04-27-2009 06:05 AM
Hi,
By refer to http://decibel.ni.com/content/docs/DOC-1103
the VI calculate string (ASCII) "123456789" as E5CC, and from the link
http://www.lammertbies.nl/comm/info/crc-calculation.html?crc=123456789&method=ascii
The Answer is :
CRC-CCITT (XModem) | 0x31C3 |
CRC-CCITT (0xFFFF) | 0x29B1 |
CRC-CCITT (0x1D0F) | 0xE5CC |
Why the answer is E5CC but not 29B1 ? 0xFFFF is actually the initial value from the VI ..
Please help. Thanks.
05-18-2009 05:24 AM
05-18-2009 05:36 AM
05-18-2009 05:47 AM
my question is, what is the different between CRC-CCITT (0x1D0F) and CRC-CCITT (0xFFFF)
and the VI, how do you know that it is writing the code to implement CRC-CCITT (0x1D0F) but not CRC-CCITT (0xFFFF) ?
Thanks ..
05-18-2009 06:02 AM
05-18-2009 09:07 AM
05-18-2009 09:15 AM
The code appears to start from 0xFFFF, yet produce checksum results for an initial value of 0x1D0F. Therefore, it is clear that the vi does not work the way one would expect. It is perfectly possible that the code works as it should, but I'm afraid I haven't the time to study it's operation to determine whether it is functioning properly or just 'lucky' for this test case.

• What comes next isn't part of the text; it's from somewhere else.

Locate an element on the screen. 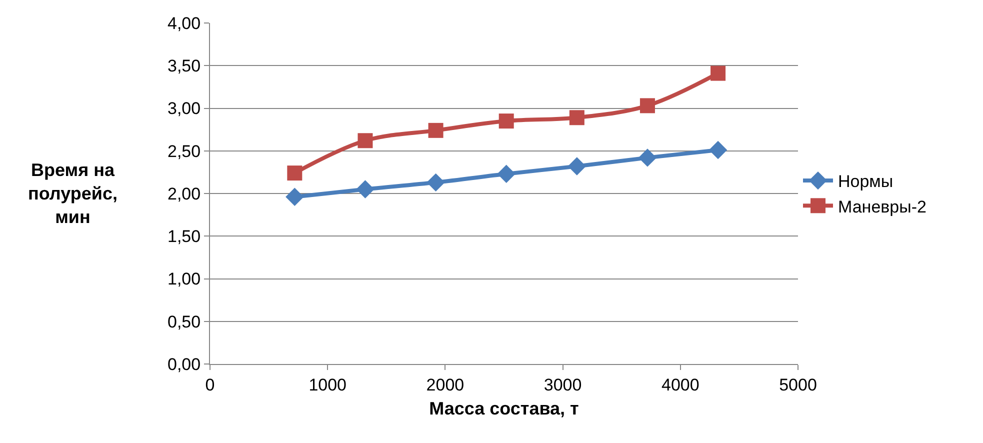 The image size is (983, 443). y-tick-label: 1,50 is located at coordinates (184, 236).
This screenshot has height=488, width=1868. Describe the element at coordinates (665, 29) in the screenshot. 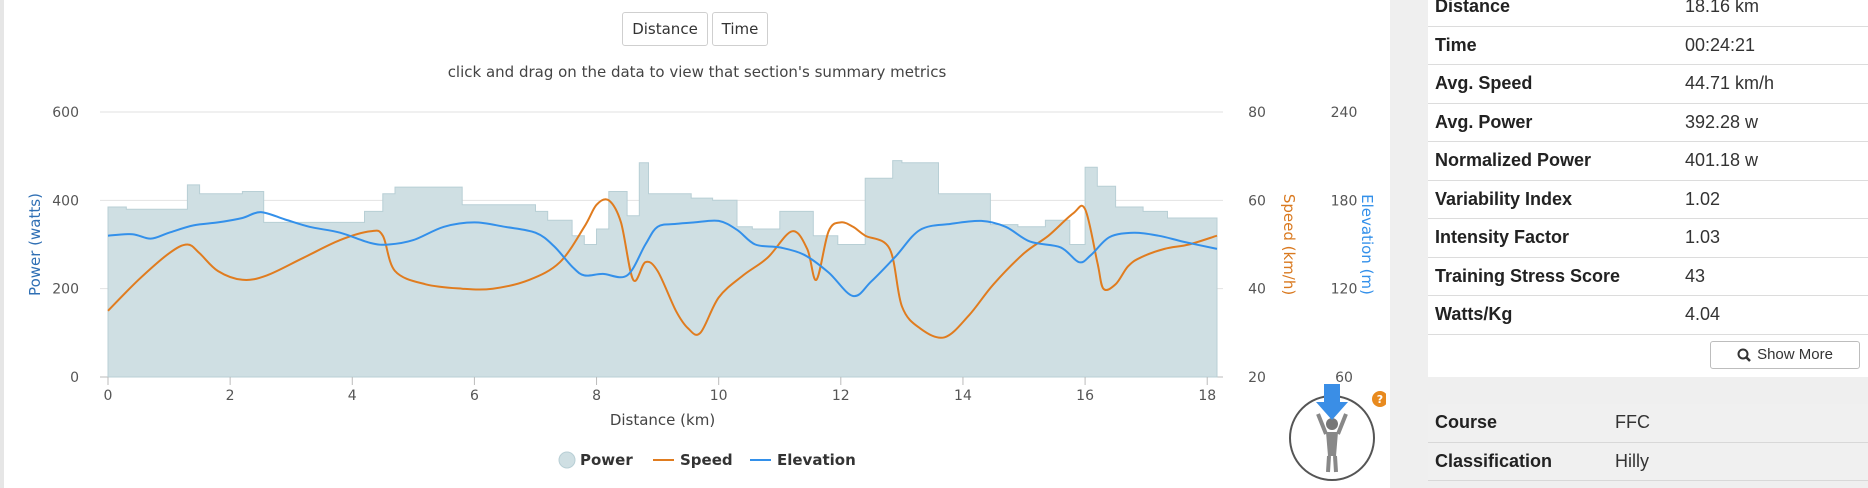

I see `distance-toggle-button: Distance` at that location.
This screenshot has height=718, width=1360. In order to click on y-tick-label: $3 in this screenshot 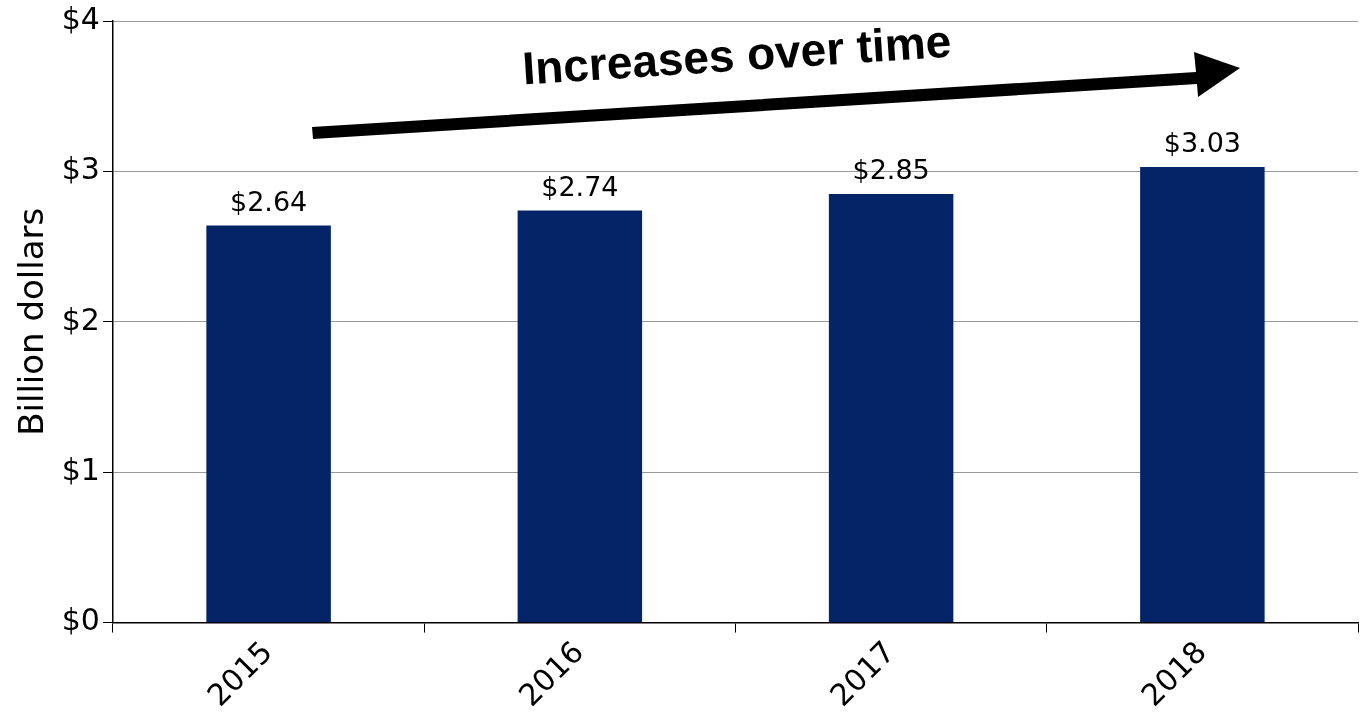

Clearly it works for "123456789", but as it's core code function isn't clear, I wouldn't simply "trust" that it works for all strings based on this one test case. Either dissect the code to be sure that it works as a checksum calculator ought to, or batch run many many cases to brute-force check it's functionality (although technically this still wouldn't prove it works unless you tested all possible string inputs that you care to create checksums for).
05-18-2009 10:17 AM
Hi Thoric,
Thanks a lot for your reply. Cause I am not the 1 who know these CRC stuff well, so am here to check what's going wrong with the code/webpage, about the initial code. Anyway, thanks.